55 national teaching corps recruits arrive in Islands
By Beverly Creamer
Advertiser Education Writer
By Beverly Creamer
Fifty-five new public school teachers recruited through the national teaching corps Teach For America arrived in Hawai'i last night to begin a one-week introduction here, plus other training, before stepping into classrooms for the coming year in one of Hawai'i's highest-need areas — the Wai'anae Coast and Leeward O'ahu.
After a week in Hawai'i, they'll fly to Houston for five more weeks of intensive teacher training.
Of the 55 new teachers recruited through the national service corps, 10 are newly minted college graduates originally from Hawai'i who are returning home to serve for two years in an area that often struggles to find enough teachers.
All 55 earned college grade point averages of 3.5 or better, with 95 percent holding leadership positions in their schools or communities.
More than that, they are part of a group that carries a powerful reputation for academic success among students they teach.
According to a statement from the national Teach For America office in New York, an independent study conducted by Mathematica Policy Research showed that students of Teach For America corps members made greater gains than expected in both reading and math. In math alone, students made 10 percent more progress than expected.
Teach For America is committed to placing teachers in disadvantaged communities with the goal of closing achievement gaps.
"The commitment, enthusiasm and leadership qualities that Teach For America corps members bring to the classroom will be a great benefit for our students," said state schools Superintendent Pat Hamamoto, in a statement.
"They represent the role models that connect with the generation of tomorrow — our future."
Each year, Hawai'i needs about 1,500 teachers because of retirements and other losses, and often ends up several hundred short. Rural teaching posts are especially difficult to fill.
"Partnering with Teach For America is an important step to ensure students from economically disadvantaged communities have the educational opportunities they deserve," Hamamoto said.
The state Department of Education has committed $577,000 over the next four years to support this new corps of teachers who bring a two-year commitment to their teaching posts. As well, support also is coming from private fundraising and corporate donations.
The teachers with bachelor's degrees will receive salaries of $37,507 the first year, with an additional $1,200 the second year.
Hamamoto has said the long-term goal is to encourage these young teachers to stay in Hawai'i.
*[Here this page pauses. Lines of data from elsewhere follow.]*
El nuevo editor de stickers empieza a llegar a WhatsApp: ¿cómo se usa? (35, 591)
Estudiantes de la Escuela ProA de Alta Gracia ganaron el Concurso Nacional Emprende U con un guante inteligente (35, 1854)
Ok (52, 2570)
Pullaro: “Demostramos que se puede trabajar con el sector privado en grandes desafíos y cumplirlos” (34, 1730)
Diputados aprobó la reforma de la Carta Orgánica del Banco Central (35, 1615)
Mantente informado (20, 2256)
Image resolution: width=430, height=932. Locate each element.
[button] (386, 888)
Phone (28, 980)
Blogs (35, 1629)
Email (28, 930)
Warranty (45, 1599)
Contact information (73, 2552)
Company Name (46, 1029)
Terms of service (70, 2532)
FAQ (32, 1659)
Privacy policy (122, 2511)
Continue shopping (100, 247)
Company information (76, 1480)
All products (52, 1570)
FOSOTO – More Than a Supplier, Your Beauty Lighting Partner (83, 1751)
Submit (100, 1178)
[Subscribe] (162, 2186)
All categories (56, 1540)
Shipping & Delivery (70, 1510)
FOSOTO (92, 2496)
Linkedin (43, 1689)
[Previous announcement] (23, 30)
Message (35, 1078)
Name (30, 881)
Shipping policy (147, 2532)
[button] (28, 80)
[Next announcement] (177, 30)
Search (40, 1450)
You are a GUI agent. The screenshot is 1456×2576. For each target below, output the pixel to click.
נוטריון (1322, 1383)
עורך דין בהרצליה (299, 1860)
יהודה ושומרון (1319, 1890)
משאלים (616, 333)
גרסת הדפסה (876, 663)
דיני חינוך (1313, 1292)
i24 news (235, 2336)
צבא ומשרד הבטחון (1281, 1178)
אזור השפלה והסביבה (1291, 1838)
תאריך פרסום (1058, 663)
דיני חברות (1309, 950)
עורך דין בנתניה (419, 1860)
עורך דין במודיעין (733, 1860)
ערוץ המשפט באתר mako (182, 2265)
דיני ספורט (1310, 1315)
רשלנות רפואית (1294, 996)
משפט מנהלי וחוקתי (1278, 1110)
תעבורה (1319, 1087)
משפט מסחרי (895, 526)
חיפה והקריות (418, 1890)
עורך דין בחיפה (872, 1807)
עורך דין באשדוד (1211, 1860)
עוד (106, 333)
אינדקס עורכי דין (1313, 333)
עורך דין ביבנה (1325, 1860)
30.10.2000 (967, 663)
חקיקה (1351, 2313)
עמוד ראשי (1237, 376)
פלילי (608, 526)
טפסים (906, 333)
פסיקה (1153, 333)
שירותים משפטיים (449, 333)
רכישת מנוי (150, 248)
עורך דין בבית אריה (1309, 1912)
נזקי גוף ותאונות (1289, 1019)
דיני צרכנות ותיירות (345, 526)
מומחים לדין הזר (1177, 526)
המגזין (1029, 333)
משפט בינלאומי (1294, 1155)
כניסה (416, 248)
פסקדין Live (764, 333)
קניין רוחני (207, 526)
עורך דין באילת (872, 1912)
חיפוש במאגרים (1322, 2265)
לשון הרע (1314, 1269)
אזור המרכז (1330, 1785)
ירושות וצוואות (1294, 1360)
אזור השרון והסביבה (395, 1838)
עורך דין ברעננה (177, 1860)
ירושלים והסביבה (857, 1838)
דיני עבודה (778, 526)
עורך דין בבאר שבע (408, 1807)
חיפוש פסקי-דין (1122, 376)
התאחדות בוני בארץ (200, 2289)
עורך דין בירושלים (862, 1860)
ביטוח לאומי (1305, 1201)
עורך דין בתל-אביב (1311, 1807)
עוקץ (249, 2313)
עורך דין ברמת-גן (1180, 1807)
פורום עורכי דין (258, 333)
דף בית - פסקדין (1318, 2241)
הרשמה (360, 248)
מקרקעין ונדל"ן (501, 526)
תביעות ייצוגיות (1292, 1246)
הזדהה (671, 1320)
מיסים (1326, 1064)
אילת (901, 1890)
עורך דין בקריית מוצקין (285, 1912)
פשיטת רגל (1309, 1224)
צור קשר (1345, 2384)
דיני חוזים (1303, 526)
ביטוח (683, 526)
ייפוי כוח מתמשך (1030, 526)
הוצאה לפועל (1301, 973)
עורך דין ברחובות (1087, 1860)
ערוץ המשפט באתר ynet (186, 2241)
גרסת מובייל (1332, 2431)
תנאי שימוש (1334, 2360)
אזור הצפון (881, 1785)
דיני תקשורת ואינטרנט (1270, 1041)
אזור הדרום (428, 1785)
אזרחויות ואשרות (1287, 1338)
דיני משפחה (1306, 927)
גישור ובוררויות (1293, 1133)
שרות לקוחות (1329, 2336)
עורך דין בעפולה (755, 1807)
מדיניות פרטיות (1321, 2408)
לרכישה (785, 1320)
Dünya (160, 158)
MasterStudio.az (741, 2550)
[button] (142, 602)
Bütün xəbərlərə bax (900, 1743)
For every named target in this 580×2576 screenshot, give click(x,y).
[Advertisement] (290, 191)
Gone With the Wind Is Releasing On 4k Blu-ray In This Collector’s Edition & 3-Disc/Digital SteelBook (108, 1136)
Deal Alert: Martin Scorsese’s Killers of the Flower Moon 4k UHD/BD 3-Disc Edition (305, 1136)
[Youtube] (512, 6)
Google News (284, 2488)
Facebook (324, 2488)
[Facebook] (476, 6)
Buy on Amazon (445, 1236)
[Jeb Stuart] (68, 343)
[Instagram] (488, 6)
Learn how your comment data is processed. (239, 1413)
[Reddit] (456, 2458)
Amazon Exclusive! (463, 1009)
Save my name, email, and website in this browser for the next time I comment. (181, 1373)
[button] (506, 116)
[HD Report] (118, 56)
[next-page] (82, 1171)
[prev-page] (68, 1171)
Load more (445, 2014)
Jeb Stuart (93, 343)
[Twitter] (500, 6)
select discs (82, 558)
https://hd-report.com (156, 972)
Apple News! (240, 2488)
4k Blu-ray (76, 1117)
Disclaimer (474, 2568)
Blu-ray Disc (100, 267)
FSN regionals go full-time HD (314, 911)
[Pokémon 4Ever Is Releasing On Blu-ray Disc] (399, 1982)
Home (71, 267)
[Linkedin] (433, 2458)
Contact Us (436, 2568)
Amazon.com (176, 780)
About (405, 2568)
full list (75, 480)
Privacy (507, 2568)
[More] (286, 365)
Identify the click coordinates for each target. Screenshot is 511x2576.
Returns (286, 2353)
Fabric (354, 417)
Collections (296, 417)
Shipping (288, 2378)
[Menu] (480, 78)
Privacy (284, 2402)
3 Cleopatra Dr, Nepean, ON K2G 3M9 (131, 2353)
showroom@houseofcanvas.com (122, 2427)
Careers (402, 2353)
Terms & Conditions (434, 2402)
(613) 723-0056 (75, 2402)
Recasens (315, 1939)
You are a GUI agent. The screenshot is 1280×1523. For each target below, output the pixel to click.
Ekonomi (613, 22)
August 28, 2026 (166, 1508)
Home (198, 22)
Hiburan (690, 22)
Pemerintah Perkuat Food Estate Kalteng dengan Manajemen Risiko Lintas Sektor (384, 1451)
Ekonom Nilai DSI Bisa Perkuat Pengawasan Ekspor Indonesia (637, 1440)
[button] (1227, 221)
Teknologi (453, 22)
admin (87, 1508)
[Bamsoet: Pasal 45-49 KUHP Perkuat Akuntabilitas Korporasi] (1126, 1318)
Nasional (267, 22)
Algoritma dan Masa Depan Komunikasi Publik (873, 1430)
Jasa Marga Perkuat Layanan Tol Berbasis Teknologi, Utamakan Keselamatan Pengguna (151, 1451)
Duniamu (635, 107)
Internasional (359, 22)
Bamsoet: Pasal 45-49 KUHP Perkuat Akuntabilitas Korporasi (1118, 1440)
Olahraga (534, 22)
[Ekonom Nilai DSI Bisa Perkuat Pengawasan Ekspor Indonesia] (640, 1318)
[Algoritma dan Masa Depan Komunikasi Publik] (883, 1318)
Nationally, that often occurs. Although college graduates from all majors join the corps, they often go on to gain teaching credentials and remain in the educational field.
These teachers will continue to receive coaching from Teach For America staff, and also will attend classes at the University of Hawai'i to earn their teaching certification and master's degrees.
Teach For America is the brainchild of Princeton University student Wendy Kopp, who envisioned a national teaching corps in her senior college thesis. Since its founding in 1989, Teach For America has put 14,000 teachers in hard-to-fill positions across the nation, affecting more than 2 million students.
Mitch D'Olier, chief executive director of Kane'ohe Ranch as well as the Harold K.L. Castle Foundation, and a member of the Hawai'i Business Roundtable, has been one of the forces behind this endeavor, along with Hamamoto and the Hawai'i State Teachers Association.
"I can't believe this all happened this fast," D'Olier said yesterday, on the eve of the teachers' arrival. "Everybody saw the need and this opportunity for the benefit of our kids."
In a statement, Diane Robinson, executive director of Teach For America-Hawai'i, said the organization is "excited about being part of the solution to close the achievement gap in Hawai'i's public schools."
Teach For America has an ambitious growth plan to expand its current 3,500 corps members annually to 7,500 at 30 sites by 2010.
According to the education services company The Princeton Review, Teach For America offers one of the best entry-level jobs for new college graduates.